What remains of the old Congress, therefore, hopes to survive, if not thrive, in the age of Rahul. But there have been some casualties, most noticeably that of Janardhan Dwivedi, who was the general secretary in charge of media during much of the second term of ex-prime minister Manmohan Singh. His dislike for Digvijay Singh was well known and it was referred to as the Brahmin-Thakur Punch-and-Judy show. Dwivedi would make a statement, Digvijay would land the next day and make a counter-statement. There has also been speculation about Ahmed Patel, who was the most powerful man in the party during the 10 years of UPA rule. He will not be so in the age of Rahul, but there is no question of him playing saboteur. He will go along with what Sonia wants.
What is of greater consequence from the point of mass politics is the irritation of former Punjab chief minister, Capt Amarinder Singh, against state party chief P.S. Bajwa, who was handpicked by Rahul. Assembly elections in Punjab take place in 2017 and Amarinder has told his supporters he is considering forming a regional party on the lines of the ncp (created by Pawar after falling out with Sonia). Still, well-placed sources say “every effort is being made to manage Amarinder and find a face-saving solution for Rahul”. Says a Congressman, sarcastically: “The feudals in the party have their own style. Amarinder Singh is related to Himachal chief minister Vir Bhadra Singh by marriage. They are both very independent individuals, so they will display belligerence, but take no decisions till the last minute. By which time every effort would have been made to mollify them, for there is no dispute that Amarinder should be the next CM candidate in Punjab.” Indeed, that’s the only election coming up in the next few years where the Congress is a player. Otherwise, they have—after the 2014 general elections—already lost all the states that were there to lose or where they had a presence: Maharashtra, Haryana, Delhi and the Jammu region, while the bastion of Andhra Pradesh is now divided into two states with Congress out of power in both.

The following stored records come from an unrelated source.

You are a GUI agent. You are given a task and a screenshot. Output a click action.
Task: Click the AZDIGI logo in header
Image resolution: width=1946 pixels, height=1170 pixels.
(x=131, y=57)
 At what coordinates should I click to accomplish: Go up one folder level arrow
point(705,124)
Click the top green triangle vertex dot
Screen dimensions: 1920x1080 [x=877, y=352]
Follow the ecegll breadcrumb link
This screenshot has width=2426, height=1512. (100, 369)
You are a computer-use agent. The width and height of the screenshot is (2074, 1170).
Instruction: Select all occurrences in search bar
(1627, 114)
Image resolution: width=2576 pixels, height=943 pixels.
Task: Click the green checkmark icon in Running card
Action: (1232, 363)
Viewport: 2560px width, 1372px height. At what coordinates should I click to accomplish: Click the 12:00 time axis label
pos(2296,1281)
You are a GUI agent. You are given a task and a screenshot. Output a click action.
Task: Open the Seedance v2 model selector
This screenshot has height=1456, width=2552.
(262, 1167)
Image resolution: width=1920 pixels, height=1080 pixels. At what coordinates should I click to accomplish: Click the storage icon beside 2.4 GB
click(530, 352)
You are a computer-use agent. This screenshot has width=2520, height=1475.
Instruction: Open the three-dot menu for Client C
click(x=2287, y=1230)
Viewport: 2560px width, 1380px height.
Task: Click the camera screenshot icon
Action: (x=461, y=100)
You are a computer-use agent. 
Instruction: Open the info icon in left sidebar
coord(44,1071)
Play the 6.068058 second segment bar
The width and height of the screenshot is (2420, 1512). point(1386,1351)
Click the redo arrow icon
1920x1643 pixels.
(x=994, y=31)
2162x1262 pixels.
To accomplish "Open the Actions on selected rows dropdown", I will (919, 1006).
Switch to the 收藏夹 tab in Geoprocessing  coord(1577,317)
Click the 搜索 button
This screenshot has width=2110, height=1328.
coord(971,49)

The ground beneath the feet continues to shrink and in future state elections—Bihar (2015), West Bengal (2016), Uttar Pradesh (2017)—the Congress is not a player. There is therefore no electoral test for Rahul to confront and then have to meditate about. Currently it’s about showing some consistency in the agitational mode and pushing the party’s ideology more left of centre, a tactic his grandmother Indira Gandhi also used when she took on the old guard of that era. The current Congress is a shadow of the grandiose assortment of men and women of those days, both from the Nehru family and those who challenged Jawaharlal’s daughter. They lost, Indira won and now Rahul gets ready to take charge of the party that’s now apparently a family concern. The battles for India come much later.